▶ [Task item]:
The number of lines in the records that include "agent" is all you should give.

▶ [Records for processing]:
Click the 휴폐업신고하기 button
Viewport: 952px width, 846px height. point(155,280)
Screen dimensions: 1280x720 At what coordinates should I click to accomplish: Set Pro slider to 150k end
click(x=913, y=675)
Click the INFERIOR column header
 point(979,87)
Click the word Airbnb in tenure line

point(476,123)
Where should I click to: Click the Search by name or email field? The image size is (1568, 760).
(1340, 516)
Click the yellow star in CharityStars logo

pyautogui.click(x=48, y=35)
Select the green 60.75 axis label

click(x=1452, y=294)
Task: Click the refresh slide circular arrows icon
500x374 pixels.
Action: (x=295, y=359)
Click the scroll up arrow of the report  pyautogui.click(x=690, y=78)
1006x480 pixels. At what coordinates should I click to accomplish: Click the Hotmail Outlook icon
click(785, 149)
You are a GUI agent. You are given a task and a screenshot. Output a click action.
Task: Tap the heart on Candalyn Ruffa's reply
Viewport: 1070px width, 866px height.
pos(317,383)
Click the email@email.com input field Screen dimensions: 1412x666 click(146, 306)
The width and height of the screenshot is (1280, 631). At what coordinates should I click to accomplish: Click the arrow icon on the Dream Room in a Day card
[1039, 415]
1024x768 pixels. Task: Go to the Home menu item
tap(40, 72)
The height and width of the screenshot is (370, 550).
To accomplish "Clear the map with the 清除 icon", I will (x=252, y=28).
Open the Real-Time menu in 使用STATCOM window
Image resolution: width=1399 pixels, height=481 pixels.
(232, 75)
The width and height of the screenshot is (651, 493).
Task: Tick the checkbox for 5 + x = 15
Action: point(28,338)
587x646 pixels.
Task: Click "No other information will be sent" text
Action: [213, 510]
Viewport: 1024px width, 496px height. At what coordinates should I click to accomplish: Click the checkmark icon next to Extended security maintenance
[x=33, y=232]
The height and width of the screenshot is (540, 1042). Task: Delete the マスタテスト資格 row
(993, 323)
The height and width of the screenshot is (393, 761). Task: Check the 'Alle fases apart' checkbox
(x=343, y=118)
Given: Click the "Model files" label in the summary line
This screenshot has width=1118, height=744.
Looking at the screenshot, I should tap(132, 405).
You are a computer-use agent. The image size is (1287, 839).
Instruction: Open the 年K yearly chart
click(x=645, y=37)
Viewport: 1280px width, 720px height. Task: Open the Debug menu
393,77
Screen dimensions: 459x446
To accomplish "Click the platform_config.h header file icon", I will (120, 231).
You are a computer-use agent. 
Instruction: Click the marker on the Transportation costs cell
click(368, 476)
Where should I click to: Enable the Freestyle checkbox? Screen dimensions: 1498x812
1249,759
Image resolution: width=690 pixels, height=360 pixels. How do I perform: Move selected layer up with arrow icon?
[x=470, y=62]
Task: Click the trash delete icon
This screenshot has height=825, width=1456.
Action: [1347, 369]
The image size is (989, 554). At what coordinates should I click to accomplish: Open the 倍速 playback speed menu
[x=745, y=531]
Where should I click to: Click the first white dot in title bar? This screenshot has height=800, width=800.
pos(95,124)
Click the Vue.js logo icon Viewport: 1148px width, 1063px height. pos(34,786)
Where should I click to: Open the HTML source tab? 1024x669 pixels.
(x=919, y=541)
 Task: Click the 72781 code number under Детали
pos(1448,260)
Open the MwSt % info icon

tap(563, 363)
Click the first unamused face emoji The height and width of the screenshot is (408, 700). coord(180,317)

▶ [Finished task]:
3